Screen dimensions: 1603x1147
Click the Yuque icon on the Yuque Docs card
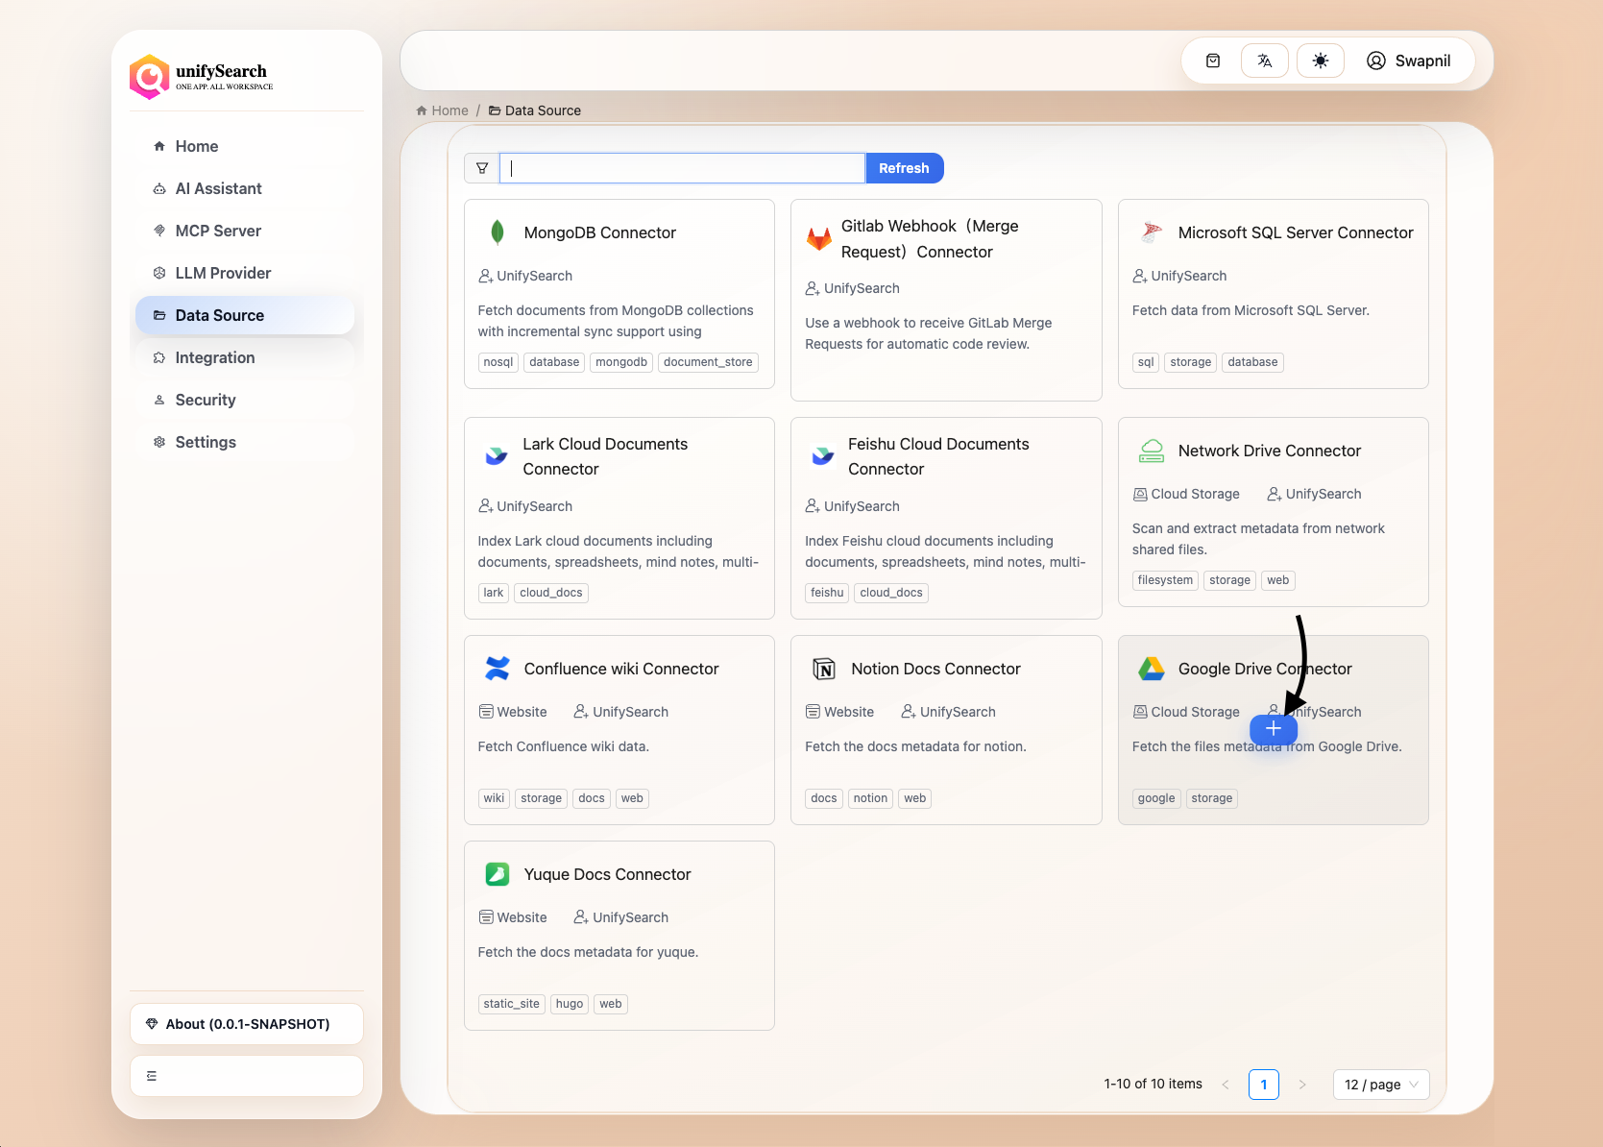click(x=497, y=874)
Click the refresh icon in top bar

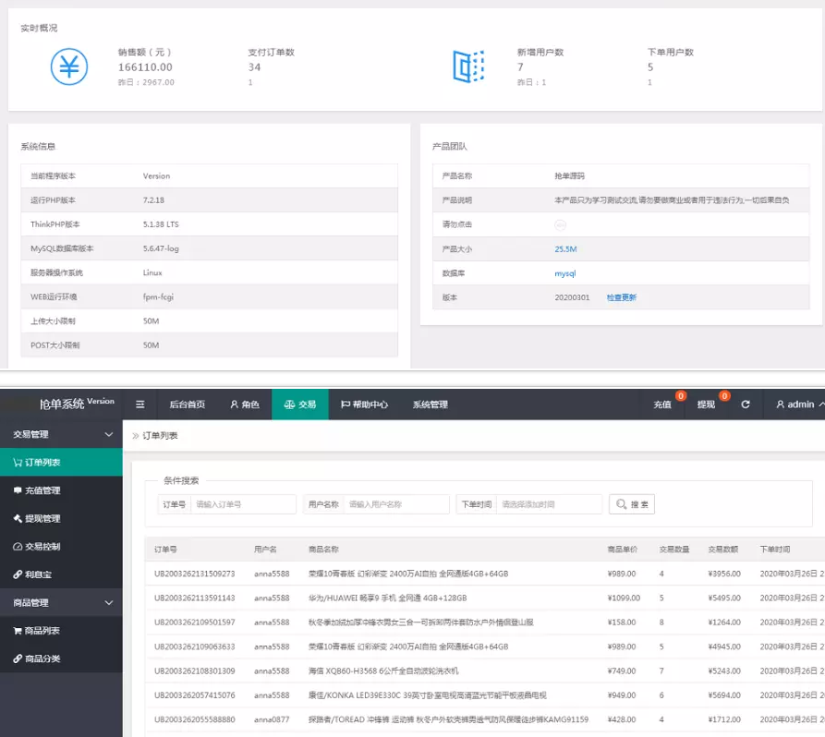(x=746, y=405)
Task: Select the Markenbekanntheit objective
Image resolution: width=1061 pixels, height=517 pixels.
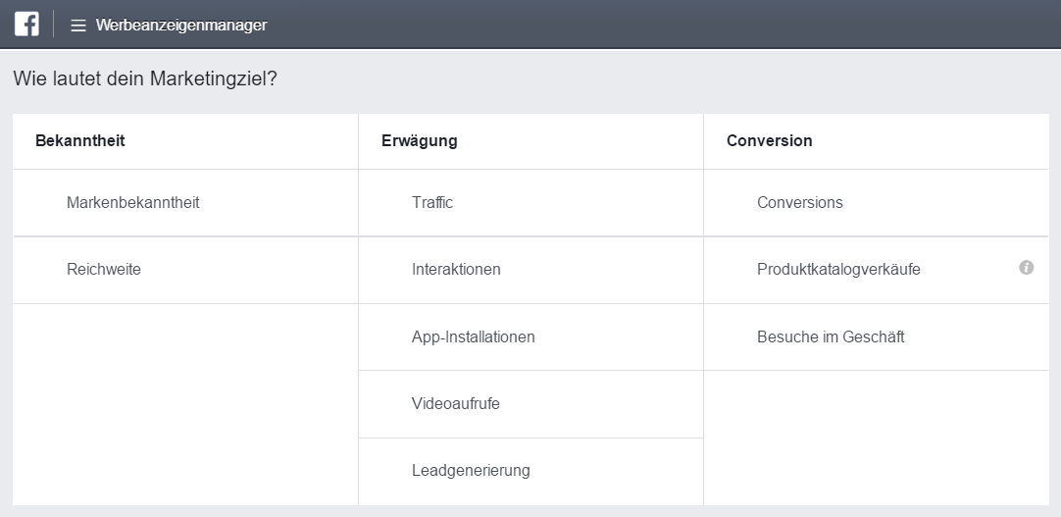Action: click(x=132, y=203)
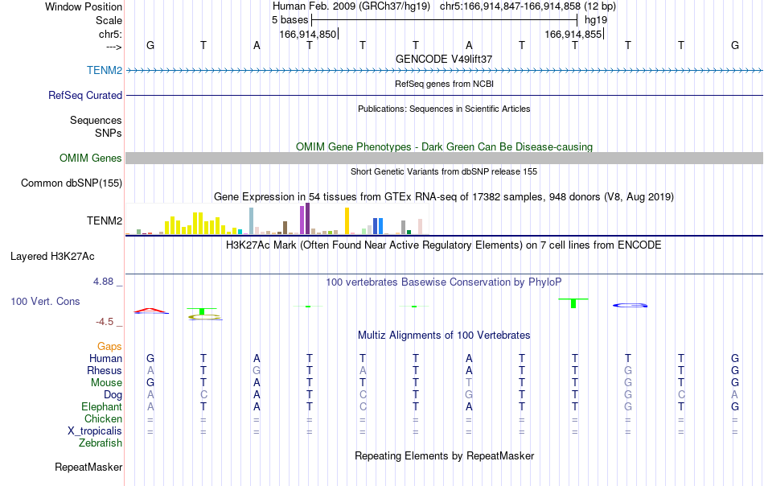
Task: Click the Layered H3K27Ac track label
Action: pyautogui.click(x=52, y=257)
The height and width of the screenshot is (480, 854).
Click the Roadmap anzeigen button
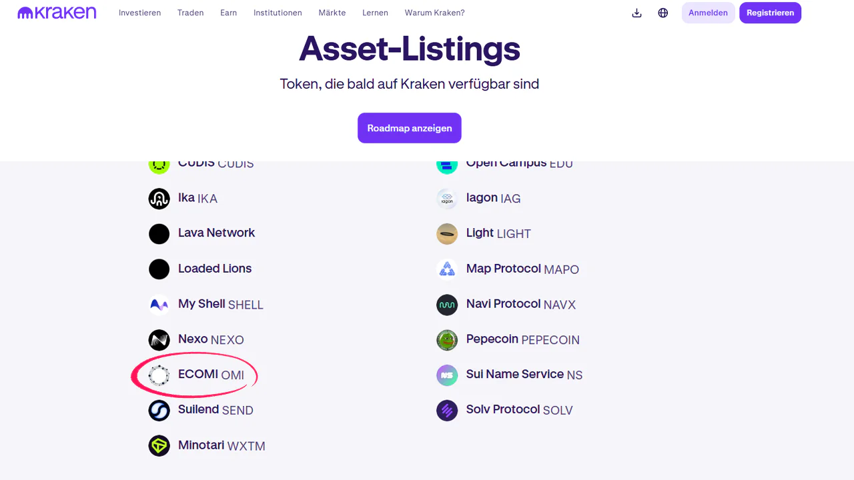click(x=409, y=128)
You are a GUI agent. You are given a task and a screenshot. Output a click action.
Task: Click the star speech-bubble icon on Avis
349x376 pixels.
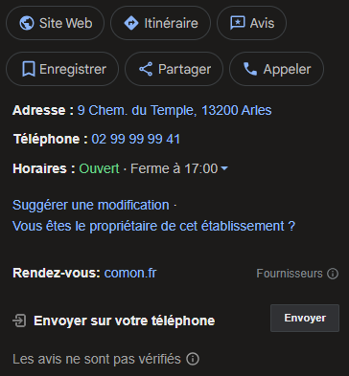pyautogui.click(x=238, y=23)

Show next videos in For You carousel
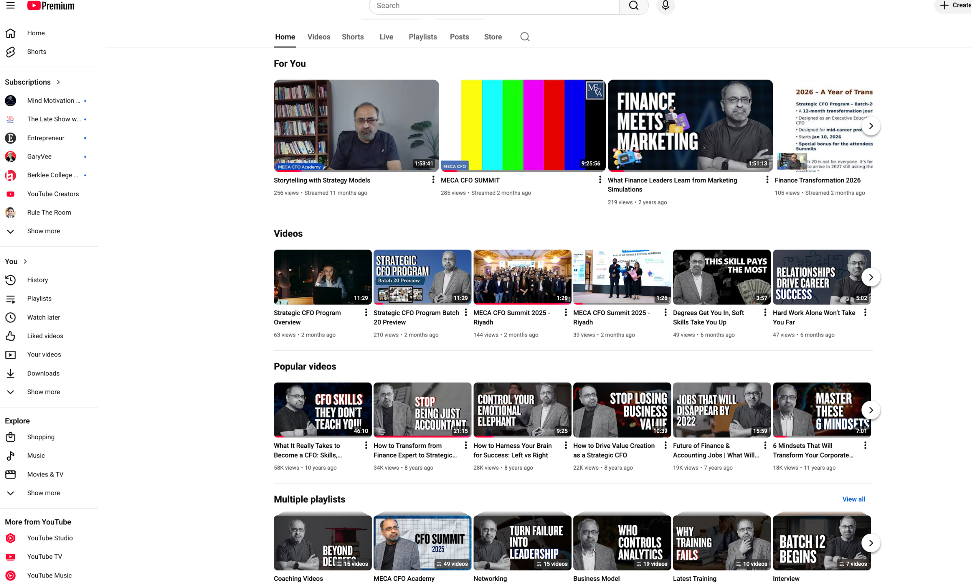[x=870, y=126]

···

- EXERCISE OBJECTIVE: Please set out every line of the rows above as a Markdown table with the columns Number and Line, leaving out blank lines and the pictures.

- SOLUTION TO THE EXERCISE:
| Number | Line |
|---|---|
| 1 | Screen dimensions: 1603x1147 |
| 2 | Click the Yuque icon on the Yuque Docs card |
| 3 | click(x=497, y=874) |
| 4 | Click the refresh icon in top bar |
| 5 | (x=746, y=405) |
| 6 | Task: Select the Markenbekanntheit objective |
| 7 | Image resolution: width=1061 pixels, height=517 pixels. |
| 8 | Action: click(x=132, y=203) |
| 9 | Task: Click the Layered H3K27Ac track label |
| 10 | Action: pyautogui.click(x=52, y=257) |
| 11 | The height and width of the screenshot is (480, 854). |
| 12 | Click the Roadmap anzeigen button |
| 13 | click(x=409, y=128) |
| 14 | You are a GUI agent. You are given a task and a screenshot. Output a click action. |
| 15 | Task: Click the star speech-bubble icon on Avis |
| 16 | 349x376 pixels. |
| 17 | pyautogui.click(x=238, y=23) |
| 18 | Show next videos in For You carousel |
| 19 | [x=870, y=126] |